Swap "accomplish" for "achieve" in the data, starting with the line with "Expand the Actions dropdown" and going on through the line with "will [x=619, y=444].". Leave everything else unchanged, and give back only those lines.

....................

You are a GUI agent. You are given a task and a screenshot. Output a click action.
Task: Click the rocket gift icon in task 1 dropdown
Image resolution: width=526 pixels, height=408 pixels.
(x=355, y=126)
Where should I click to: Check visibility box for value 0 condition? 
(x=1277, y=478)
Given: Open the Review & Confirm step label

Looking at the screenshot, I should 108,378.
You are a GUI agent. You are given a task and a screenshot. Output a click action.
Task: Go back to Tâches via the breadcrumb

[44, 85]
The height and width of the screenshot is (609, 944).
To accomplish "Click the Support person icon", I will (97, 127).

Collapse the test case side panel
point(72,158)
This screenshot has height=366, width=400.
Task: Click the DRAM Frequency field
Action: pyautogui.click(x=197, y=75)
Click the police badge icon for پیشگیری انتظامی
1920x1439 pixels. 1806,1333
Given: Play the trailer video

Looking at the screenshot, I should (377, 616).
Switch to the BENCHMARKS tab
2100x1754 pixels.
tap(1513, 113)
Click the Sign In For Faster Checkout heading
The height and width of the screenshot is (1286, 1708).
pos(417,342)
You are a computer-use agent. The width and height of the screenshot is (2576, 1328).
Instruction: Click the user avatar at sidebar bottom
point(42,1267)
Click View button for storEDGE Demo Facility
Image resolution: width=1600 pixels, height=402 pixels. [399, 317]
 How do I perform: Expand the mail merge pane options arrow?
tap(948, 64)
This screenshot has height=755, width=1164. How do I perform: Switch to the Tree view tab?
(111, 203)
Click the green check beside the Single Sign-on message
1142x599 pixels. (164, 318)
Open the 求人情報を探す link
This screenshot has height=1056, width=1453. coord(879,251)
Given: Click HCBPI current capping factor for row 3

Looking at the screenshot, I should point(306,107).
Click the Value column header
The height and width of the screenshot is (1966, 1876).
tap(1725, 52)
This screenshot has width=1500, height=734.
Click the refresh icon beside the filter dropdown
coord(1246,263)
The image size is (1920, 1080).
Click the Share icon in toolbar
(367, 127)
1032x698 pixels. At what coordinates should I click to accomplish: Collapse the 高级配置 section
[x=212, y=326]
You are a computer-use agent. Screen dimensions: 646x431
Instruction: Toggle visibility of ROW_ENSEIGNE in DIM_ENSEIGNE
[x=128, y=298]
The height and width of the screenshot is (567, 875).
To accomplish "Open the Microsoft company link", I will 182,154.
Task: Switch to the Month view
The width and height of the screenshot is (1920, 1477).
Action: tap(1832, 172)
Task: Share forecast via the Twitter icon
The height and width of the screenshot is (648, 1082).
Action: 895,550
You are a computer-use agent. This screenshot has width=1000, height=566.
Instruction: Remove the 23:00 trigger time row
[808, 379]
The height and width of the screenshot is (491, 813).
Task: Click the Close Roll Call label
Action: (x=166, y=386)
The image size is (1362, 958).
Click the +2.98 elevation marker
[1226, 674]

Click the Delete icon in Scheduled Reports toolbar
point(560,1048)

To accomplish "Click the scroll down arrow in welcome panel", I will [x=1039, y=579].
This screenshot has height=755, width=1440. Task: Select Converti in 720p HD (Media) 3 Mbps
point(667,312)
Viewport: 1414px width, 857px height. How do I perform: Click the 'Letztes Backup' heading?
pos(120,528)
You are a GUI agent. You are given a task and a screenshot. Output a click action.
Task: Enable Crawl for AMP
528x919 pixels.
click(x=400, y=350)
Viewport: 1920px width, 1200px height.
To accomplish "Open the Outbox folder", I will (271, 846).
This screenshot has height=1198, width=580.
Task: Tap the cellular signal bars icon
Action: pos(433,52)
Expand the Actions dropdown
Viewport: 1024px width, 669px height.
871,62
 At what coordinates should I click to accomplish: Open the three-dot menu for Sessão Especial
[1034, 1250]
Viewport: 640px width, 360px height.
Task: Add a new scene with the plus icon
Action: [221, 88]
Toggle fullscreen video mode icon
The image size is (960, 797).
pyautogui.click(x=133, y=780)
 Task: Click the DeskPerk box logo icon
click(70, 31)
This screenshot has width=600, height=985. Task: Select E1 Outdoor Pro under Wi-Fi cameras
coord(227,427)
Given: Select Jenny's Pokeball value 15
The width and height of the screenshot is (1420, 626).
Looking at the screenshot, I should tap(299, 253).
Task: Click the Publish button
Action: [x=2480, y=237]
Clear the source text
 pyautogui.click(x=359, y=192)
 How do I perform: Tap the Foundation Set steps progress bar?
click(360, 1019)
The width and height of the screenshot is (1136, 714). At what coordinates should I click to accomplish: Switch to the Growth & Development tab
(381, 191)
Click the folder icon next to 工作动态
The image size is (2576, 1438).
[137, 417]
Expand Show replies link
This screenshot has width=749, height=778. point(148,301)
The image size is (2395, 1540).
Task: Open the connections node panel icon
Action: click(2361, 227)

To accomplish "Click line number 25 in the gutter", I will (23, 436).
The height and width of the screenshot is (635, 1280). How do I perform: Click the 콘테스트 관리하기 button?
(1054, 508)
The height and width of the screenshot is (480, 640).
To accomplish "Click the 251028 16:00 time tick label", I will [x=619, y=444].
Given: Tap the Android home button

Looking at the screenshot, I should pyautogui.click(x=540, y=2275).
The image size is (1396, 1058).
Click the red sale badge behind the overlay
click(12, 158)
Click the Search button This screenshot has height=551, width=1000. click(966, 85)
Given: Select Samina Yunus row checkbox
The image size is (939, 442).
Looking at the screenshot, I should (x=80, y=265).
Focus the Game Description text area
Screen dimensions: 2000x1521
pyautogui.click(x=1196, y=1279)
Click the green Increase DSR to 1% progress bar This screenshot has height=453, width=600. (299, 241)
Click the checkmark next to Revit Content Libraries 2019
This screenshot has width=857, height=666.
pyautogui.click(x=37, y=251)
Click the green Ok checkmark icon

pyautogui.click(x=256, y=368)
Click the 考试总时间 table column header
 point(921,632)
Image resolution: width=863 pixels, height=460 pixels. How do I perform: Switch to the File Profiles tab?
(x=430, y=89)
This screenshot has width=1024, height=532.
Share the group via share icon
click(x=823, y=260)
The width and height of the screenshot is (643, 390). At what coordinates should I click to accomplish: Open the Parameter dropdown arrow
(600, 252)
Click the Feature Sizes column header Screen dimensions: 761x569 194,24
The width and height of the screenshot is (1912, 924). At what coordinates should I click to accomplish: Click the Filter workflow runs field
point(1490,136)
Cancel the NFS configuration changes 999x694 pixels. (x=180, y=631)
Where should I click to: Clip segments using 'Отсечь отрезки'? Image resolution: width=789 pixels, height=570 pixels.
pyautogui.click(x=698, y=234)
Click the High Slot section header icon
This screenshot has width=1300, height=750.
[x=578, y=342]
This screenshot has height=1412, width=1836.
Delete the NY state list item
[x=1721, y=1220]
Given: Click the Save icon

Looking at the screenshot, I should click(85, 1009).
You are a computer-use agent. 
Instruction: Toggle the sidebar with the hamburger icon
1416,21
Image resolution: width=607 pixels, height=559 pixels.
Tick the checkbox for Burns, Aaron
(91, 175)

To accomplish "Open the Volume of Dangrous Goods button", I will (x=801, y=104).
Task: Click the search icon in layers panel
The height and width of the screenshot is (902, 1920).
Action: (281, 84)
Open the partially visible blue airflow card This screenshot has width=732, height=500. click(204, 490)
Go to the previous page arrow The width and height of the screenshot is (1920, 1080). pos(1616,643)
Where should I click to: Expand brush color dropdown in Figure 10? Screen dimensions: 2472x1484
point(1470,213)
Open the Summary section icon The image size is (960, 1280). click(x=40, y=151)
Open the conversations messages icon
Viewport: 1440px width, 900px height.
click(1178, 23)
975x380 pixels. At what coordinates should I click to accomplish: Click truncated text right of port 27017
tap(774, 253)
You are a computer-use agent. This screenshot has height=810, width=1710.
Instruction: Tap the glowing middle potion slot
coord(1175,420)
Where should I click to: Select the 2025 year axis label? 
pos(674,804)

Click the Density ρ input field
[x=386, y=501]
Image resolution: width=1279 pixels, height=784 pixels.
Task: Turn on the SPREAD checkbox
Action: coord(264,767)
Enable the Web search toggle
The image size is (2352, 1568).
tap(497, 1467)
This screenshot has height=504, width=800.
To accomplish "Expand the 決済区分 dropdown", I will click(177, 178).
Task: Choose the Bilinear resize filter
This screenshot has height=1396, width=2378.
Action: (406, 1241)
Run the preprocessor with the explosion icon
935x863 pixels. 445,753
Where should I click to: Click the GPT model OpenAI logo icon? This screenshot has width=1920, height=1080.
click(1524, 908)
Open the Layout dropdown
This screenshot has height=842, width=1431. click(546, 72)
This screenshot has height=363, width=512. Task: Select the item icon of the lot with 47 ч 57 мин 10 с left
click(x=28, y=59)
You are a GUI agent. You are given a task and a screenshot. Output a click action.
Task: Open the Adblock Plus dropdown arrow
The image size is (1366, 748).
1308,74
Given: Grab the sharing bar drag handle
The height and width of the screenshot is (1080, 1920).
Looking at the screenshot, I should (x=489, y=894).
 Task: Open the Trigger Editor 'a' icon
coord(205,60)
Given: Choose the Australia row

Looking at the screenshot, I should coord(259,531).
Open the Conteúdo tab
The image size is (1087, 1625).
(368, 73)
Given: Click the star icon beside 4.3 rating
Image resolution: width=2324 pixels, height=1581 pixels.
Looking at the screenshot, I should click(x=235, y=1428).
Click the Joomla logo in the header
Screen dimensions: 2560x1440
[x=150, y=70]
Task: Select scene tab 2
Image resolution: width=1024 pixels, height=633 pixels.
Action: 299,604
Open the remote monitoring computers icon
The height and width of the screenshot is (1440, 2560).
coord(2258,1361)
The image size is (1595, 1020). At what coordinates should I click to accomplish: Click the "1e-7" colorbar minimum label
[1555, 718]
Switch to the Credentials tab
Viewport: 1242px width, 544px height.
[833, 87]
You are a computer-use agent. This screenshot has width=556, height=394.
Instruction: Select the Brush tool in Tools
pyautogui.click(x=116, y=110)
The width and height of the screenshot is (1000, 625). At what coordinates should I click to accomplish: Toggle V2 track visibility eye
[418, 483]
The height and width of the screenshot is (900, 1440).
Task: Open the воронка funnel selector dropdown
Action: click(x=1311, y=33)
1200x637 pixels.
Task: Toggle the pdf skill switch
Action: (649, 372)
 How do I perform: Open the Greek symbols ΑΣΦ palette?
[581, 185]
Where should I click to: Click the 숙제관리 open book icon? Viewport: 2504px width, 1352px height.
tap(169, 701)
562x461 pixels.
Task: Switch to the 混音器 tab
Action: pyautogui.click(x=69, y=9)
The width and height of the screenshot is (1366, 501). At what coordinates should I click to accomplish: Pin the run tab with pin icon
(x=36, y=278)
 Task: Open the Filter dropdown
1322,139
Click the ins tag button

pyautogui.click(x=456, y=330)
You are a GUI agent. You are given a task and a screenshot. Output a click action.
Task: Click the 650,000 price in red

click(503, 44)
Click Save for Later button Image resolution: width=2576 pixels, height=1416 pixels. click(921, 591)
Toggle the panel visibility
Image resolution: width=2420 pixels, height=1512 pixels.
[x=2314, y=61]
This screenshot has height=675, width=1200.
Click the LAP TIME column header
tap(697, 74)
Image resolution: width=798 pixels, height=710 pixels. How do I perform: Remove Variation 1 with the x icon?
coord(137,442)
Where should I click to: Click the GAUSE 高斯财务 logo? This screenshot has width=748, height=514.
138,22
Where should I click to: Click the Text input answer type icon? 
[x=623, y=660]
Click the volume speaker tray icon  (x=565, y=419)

....................

- [CORRECT ANSWER]
Expand the Actions dropdown
Viewport: 1024px width, 669px height.
871,62
 At what coordinates should I click to achieve: Open the three-dot menu for Sessão Especial
[1034, 1250]
Viewport: 640px width, 360px height.
Task: Add a new scene with the plus icon
Action: [221, 88]
Toggle fullscreen video mode icon
The image size is (960, 797).
pyautogui.click(x=133, y=780)
 Task: Click the DeskPerk box logo icon
click(70, 31)
This screenshot has width=600, height=985. Task: Select E1 Outdoor Pro under Wi-Fi cameras
coord(227,427)
Given: Select Jenny's Pokeball value 15
The width and height of the screenshot is (1420, 626).
Looking at the screenshot, I should tap(299, 253).
Task: Click the Publish button
Action: [x=2480, y=237]
Clear the source text
 pyautogui.click(x=359, y=192)
 How do I perform: Tap the Foundation Set steps progress bar?
click(360, 1019)
The width and height of the screenshot is (1136, 714). At what coordinates should I click to achieve: Switch to the Growth & Development tab
(381, 191)
Click the folder icon next to 工作动态
The image size is (2576, 1438).
[137, 417]
Expand Show replies link
This screenshot has width=749, height=778. point(148,301)
The image size is (2395, 1540).
Task: Open the connections node panel icon
Action: click(2361, 227)

To achieve "Click line number 25 in the gutter", I will (23, 436).
The height and width of the screenshot is (635, 1280). How do I perform: Click the 콘테스트 관리하기 button?
(1054, 508)
The height and width of the screenshot is (480, 640).
To achieve "Click the 251028 16:00 time tick label", I will [x=619, y=444].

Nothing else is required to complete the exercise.